PAGE TEXT –
· · · · ·

I'm gonna apologize in advance for the
length of this post, but hey, it's about food. So how can I not have
a million things to say about it? One thing I've learned here, food
can either make or break your day, as I've experienced many times.
I have now been in the Philippines for
about 11 months. During this time I have grown very accustomed to the
local cuisine and don't even raise an eyebrow when told that the meal
was cooked in pig's blood or contains liver bits. I have also come to
crave very simple things that I took completely for granted in the
States. I'm trying to decide which I should write about first because
I know when I start talking about the American food I'll work myself
up and then be forced to come back down to Earth again. So should I
get all emotional about food now or later??? Hmmm....this is a real
dilemma.......oh whatever! I'm already getting all worked up about it
so I may as well just continue! (Disclaimer: I could probably write a
10 volume novel on all the food I've been craving but I won't put you
through that, so I'll just go with the highlights.)
First off, you'd be surprised how many
time the topic of peanut butter comes up in conversations
among volunteers. One time I was having dinner with some of the other
volunteers and we had a 20 minute conversation about peanut butter,
no joke. We talked about the best brand, creamy vs. crunchy, the best
way to eat it, what we would give to have some peanut butter right
now...you get the picture. I mean, I liked peanut butter in the
States as much as the next PB&J fan, but it's a down-right
obsession here. A single jar of peanut butter is sacred to the
average volunteer (I say average because there are some crazy
volunteers that don't even like peanut butter...go figure). My
parents sent me a box with 10 jars of peanut butter (there may have
been more, I forget) and in the States that could probably last me
almost a year, or at least 6 months. But after 3 months, I'm on my
2nd to last jar. That stuff's addicting! Especially when
it's the only munchy available when watching tv shows.

· · · · ·

ENTRIES –
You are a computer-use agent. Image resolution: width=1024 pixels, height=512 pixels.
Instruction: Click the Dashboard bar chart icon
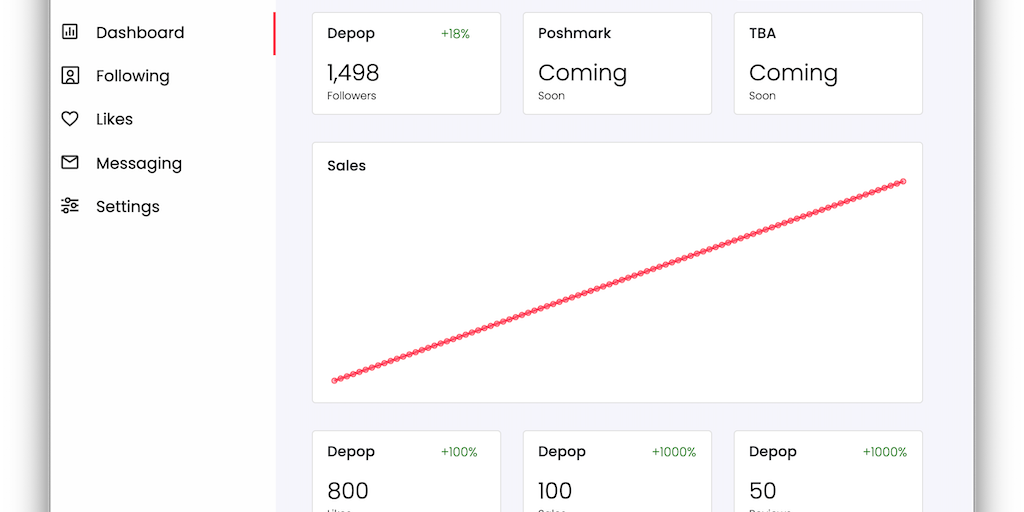[70, 32]
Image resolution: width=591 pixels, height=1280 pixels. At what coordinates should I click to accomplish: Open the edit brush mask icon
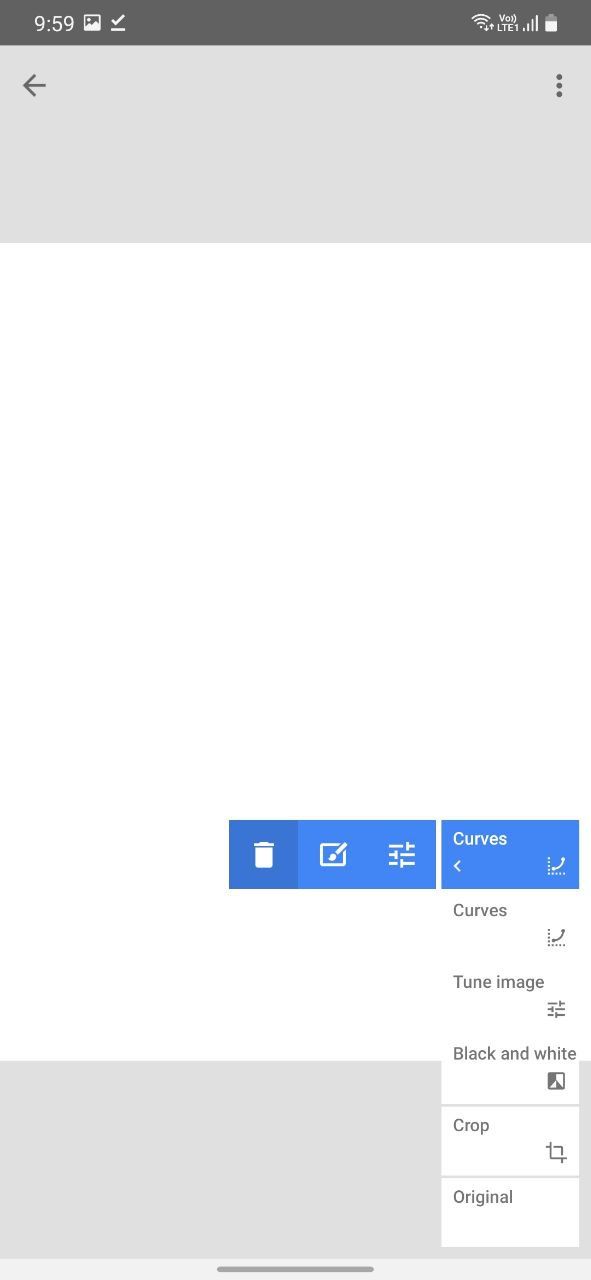[x=333, y=855]
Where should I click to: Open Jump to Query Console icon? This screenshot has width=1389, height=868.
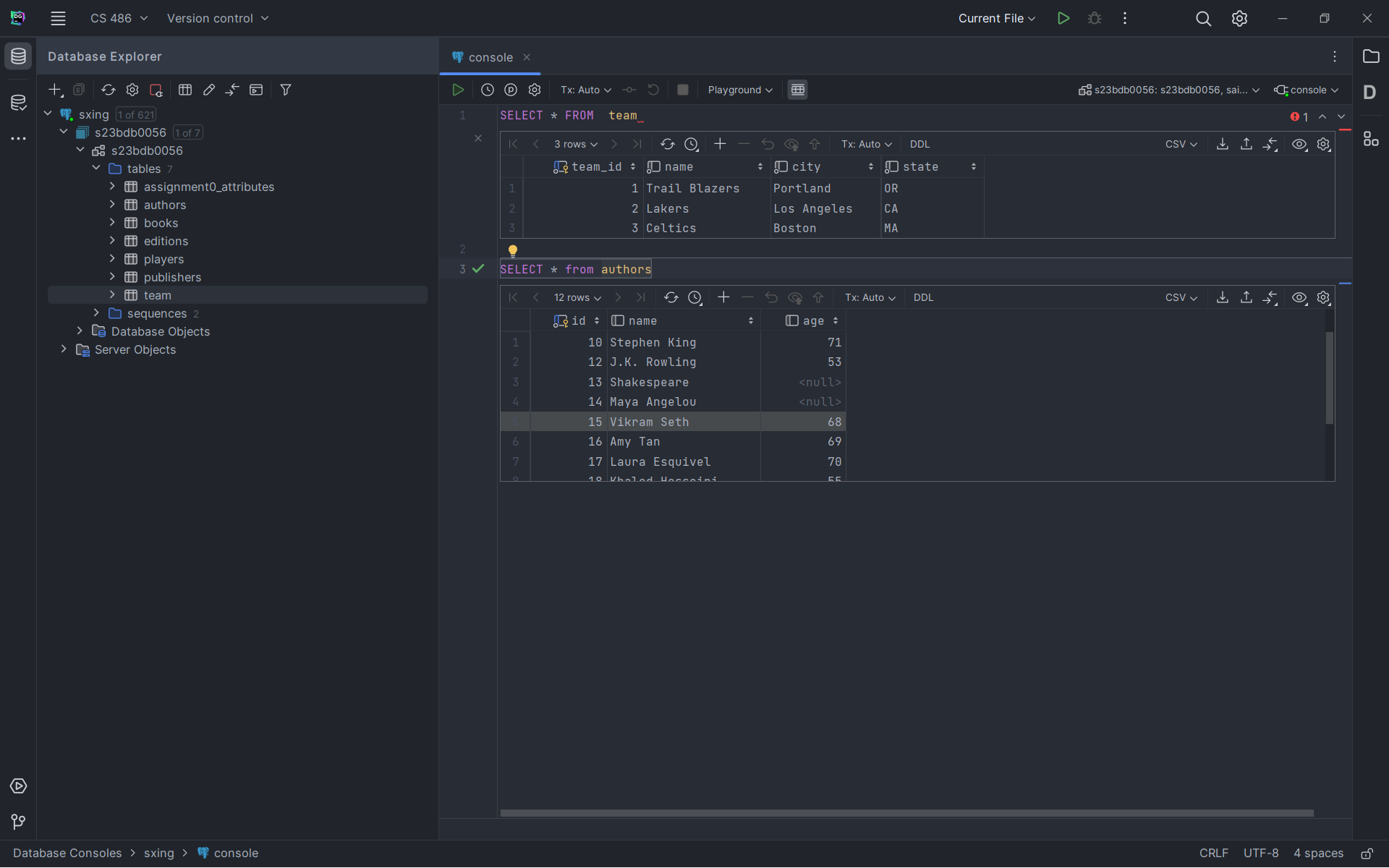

· · · · ·

DIRECTIVES –
1. Summarize the food post in two sentences.
2. According to the food post, how long was the conversation about peanut butter that the writer once had with other volunteers over dinner?

ANSWERS GIVEN –
1. After about 11 months in the Philippines, the writer has grown accustomed to the local cuisine but has come to crave simple foods taken for granted in the States. Peanut butter is an obsession among volunteers, and of the box of 10 jars the writer's parents sent, the writer is on the second-to-last after 3 months.

2. It lasted 20 minutes.